As I have since found out, many delegates would agree with Hart’s view, but perhaps didn’t dare to say so openly.
From Lorenz Khazaleh, p. 26:
Khazaleh, L. (2006). Cosmopolitanism and anthropology. Anthropology Today 22(4), 26.
Owen Wiltshire
Hey can you give us a rundown as to how you keep up with all this? Do you access most of it online? Do you read journals cover to cover? Which ones do you follow? How many articles a week do you read? Why the hell can’t we get a copy of this newsletter in the anthropology reading room at our school?
Open access is great and all, but sometimes I wish I could read this stuff on the can or at least with a coffee.
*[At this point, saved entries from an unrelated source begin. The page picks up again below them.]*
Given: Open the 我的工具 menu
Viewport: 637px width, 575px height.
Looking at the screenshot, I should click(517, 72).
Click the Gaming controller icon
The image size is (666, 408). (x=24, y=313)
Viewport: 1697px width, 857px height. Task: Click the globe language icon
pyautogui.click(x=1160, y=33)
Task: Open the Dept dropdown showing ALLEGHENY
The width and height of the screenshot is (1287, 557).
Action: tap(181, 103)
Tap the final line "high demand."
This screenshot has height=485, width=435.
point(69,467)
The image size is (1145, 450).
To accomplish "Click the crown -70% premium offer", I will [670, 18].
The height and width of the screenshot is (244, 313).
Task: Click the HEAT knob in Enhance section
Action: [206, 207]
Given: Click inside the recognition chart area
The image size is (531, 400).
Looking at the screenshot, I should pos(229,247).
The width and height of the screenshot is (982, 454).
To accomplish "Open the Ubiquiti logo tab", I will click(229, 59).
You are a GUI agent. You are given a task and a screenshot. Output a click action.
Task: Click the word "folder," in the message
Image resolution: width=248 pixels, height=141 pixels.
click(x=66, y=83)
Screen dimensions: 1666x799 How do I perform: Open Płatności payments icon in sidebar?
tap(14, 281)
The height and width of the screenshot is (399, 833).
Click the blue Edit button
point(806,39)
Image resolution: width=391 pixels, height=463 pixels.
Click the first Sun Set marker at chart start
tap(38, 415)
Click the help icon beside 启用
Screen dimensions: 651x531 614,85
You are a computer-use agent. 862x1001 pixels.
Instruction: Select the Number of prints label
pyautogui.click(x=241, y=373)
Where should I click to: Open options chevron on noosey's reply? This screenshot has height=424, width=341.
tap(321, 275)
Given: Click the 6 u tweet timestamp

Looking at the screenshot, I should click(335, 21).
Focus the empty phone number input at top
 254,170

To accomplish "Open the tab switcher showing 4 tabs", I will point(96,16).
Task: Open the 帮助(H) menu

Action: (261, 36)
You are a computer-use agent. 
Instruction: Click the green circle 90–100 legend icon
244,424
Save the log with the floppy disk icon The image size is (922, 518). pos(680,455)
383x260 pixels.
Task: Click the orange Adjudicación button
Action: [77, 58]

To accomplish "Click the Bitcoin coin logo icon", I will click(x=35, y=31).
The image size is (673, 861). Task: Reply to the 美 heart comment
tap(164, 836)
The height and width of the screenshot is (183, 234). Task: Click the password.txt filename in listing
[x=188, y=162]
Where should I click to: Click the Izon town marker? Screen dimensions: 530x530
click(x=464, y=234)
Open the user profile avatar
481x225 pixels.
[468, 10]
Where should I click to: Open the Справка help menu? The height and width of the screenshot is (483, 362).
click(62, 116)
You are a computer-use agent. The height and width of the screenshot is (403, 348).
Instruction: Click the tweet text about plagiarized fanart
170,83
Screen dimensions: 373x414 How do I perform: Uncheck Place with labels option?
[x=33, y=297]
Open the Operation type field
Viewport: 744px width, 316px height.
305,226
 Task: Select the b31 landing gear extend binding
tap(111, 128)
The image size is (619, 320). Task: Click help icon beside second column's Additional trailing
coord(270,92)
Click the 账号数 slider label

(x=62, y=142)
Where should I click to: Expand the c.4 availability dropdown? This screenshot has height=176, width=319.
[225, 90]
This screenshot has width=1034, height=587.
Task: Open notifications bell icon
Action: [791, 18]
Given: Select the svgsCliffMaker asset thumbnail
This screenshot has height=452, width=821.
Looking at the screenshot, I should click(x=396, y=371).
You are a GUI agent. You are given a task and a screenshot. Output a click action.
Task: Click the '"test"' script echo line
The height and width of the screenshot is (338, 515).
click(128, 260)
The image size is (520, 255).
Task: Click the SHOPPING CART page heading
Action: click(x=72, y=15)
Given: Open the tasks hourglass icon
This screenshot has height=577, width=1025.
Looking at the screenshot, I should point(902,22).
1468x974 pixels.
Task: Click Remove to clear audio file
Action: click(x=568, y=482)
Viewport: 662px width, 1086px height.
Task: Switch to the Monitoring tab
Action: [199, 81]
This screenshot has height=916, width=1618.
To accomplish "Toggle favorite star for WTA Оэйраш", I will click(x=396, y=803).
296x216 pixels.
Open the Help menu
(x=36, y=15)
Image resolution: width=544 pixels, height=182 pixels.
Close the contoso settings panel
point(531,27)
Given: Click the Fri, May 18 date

Would give me more time to digest it all.
Maximilian Forte
Hi Owen, I’ll answer the questions in the order they appear:
I only keep up with materials of direct relevance to whatever it is I am writing. I produced a database of notes for a volume I am editing on indigenous cosmopolitanism, and these were some of the quotes I remembered, that seemed relevant to this blog.
I access as much as possible online, even books.
I never read journals cover to cover.
I don’t follow any journals to be frank: it depends on the research project, and I do keyword, title, author, and subject searches that lead me to the articles and books. I don’t have a favourite anthropology journal. In fact, to be honest, I am not sure there is one I could say I even like.
Why can’t we get a copy for the reading room? Because the institution you and I are both in is way too stingy, and cuts all of our departmental budgets, earned by research grants incidentally.
I agree with your last point as well — but then again I end up doing so much work at the computer that it ends up being a shortcut to have it here.
Maximilian Forte
I have a correction to make:
…it’s not exactly a journal like others, but I do follow the Annual Review of Anthropology. As far as I am concerned it is the best reading resource in anthropology by very far. Second to it, and obviously far more condensed, brief, and frequent, is Anthropology Today. Even so, I do not read any issue of either from cover to cover.
I do keep track of what all the journals are publishing in anthropology, but by “follow” I gathered that you meant something more ‘intimate’ (?).